Text block:

The spread of COVID-19 in America traditionally is measured in a number of ways. The most prominent are by confirmed cases and fatal cases. At this point, confirmed cases number 11,279,503 and fatal ones 250,485. Another way is by the number of cases per 1,000 people. It is a sign of how rapidly the disease is spreading. Only seven states have counts of one or more per 1,000, which shows that the increase in the disease among these populations is surging and these states have become hotspots.
The states that currently meet this standard, using data from the Johns Hopkins School of Medicine Coronavirus Resource Center, are Montana (1.19), North Dakota (1.21), Minnesota (1.34), Wisconsin (1.09), South Dakota (1.36), Wyoming (1.06) and Indiana (1.00). Oklahoma barely misses the list at 0.99.

Record extracts:
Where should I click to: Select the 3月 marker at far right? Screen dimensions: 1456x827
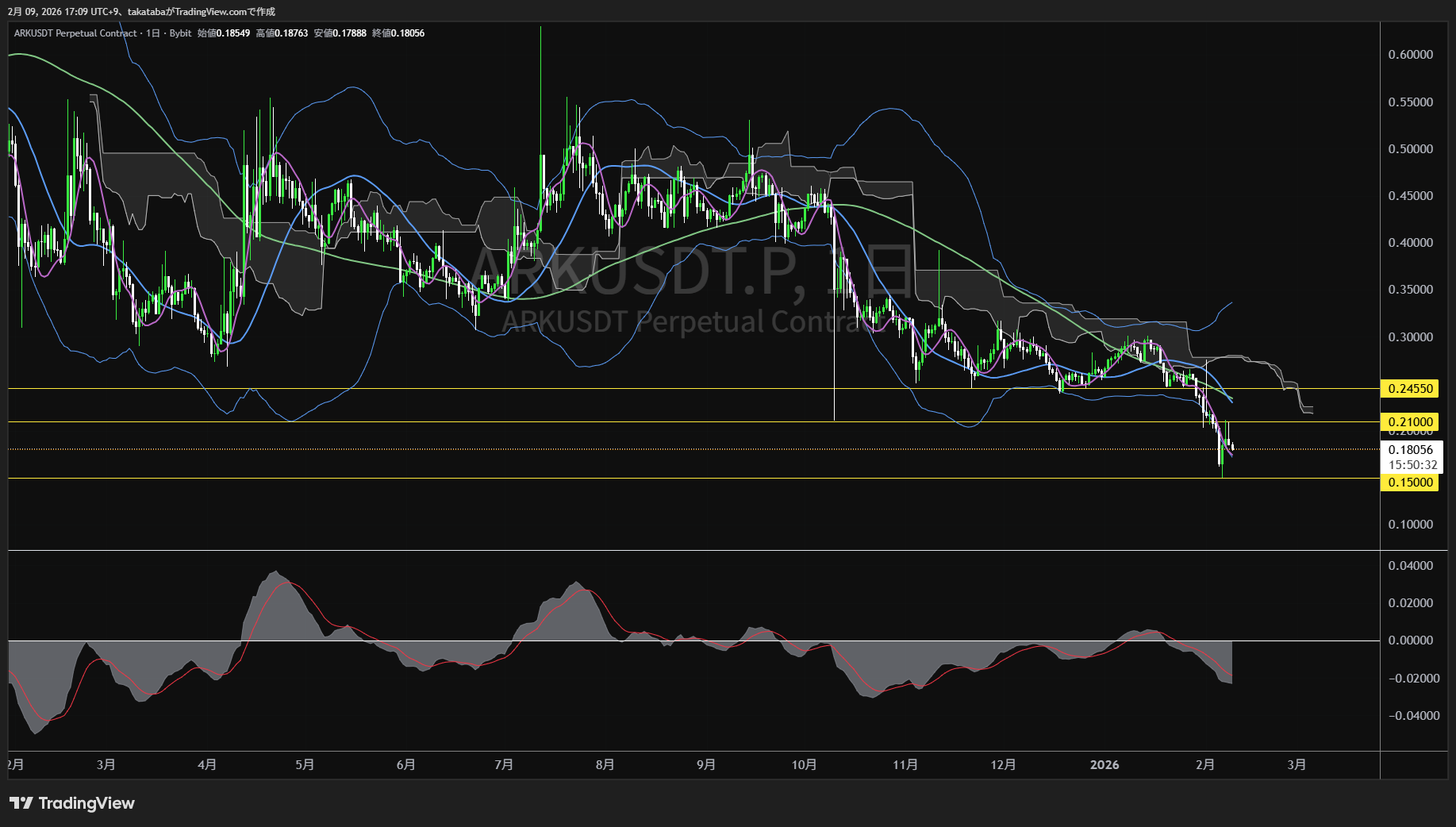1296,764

...

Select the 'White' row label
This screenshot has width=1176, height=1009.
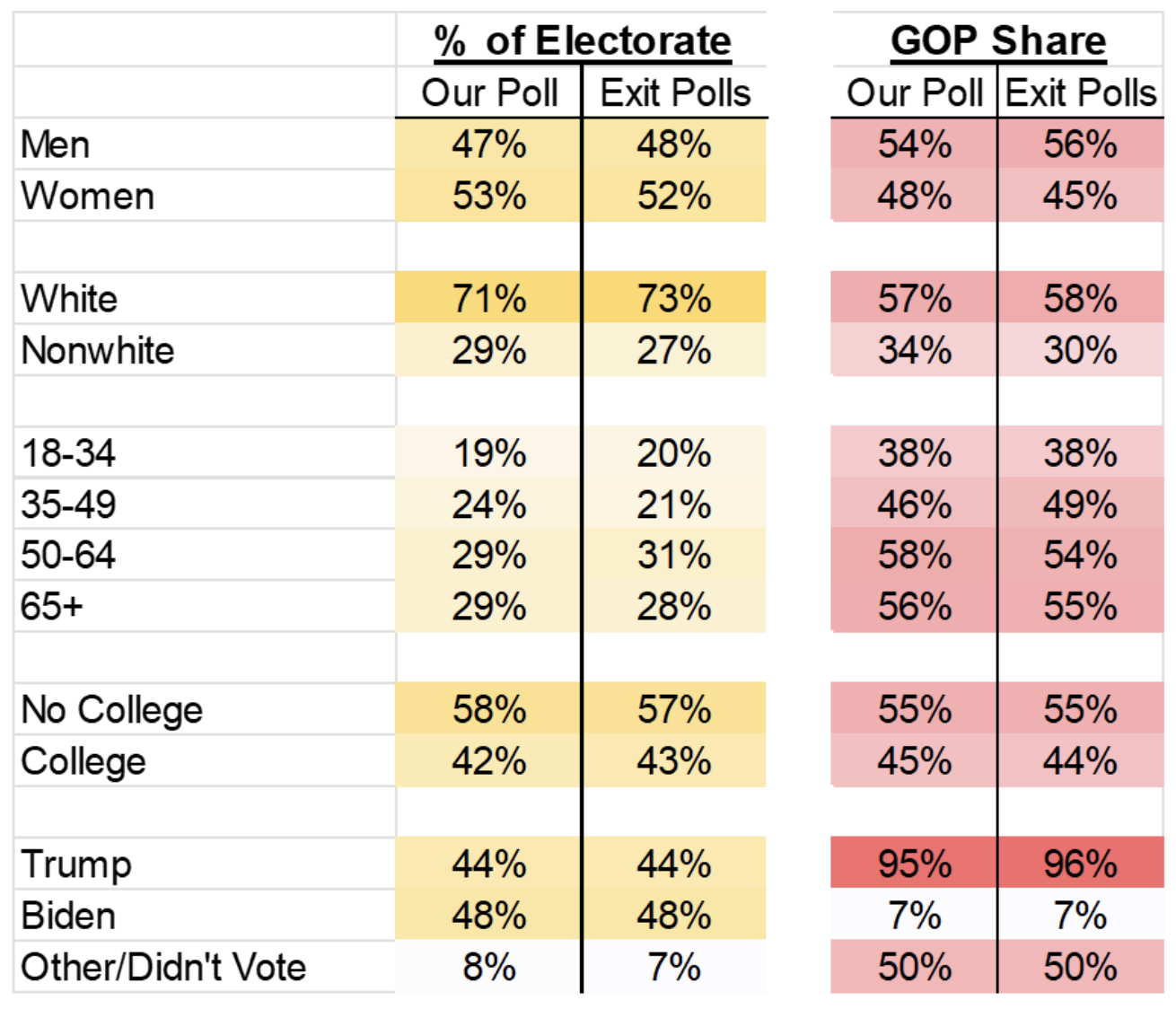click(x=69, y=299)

---

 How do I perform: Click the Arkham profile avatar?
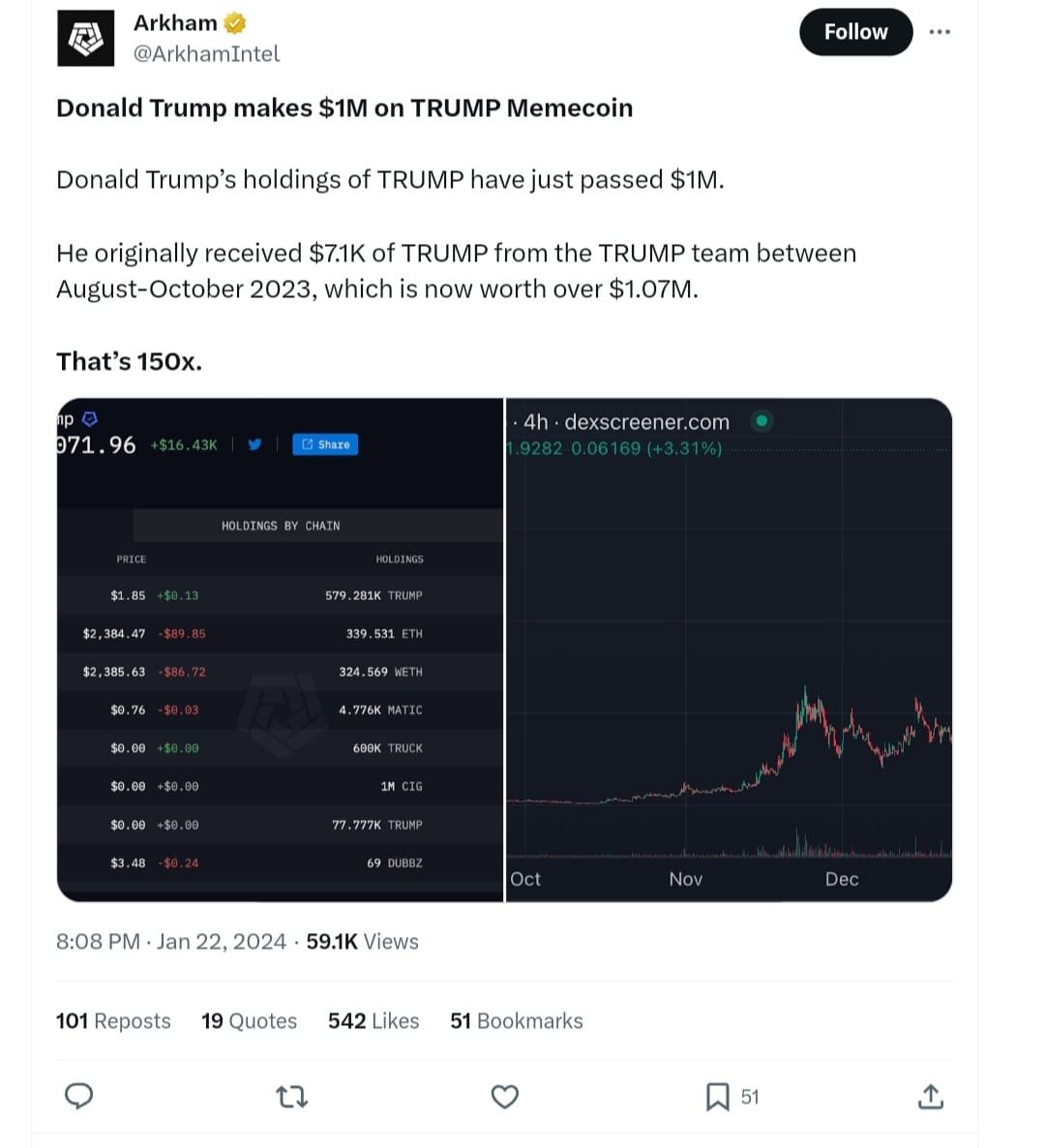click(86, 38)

Directions:
1) Does each statement agree with the COVID-19 text? Answer yes or no for each, and quote the deciding words of the text exactly.
(a) Fatal cases in America number 250,485.
(b) Oklahoma has a count of 1.00 per 1,000 people.
(c) South Dakota's count per 1,000 is higher than Minnesota's.
2) Could you rewrite part of the COVID-19 text, beginning at the words "The states that" and stopping after "list at 0.99.", with "barely misses" replaced by "narrowly misses"?

Solutions to each task:
1)
(a) Yes: "fatal ones 250,485"
(b) No: "Oklahoma barely misses the list at 0.99"
(c) Yes: "Minnesota (1.34)" and "South Dakota (1.36)"

2)
The states that currently meet this standard, using data from the Johns Hopkins School of Medicine Coronavirus Resource Center, are Montana (1.19), North Dakota (1.21), Minnesota (1.34), Wisconsin (1.09), South Dakota (1.36), Wyoming (1.06) and Indiana (1.00). Oklahoma narrowly misses the list at 0.99.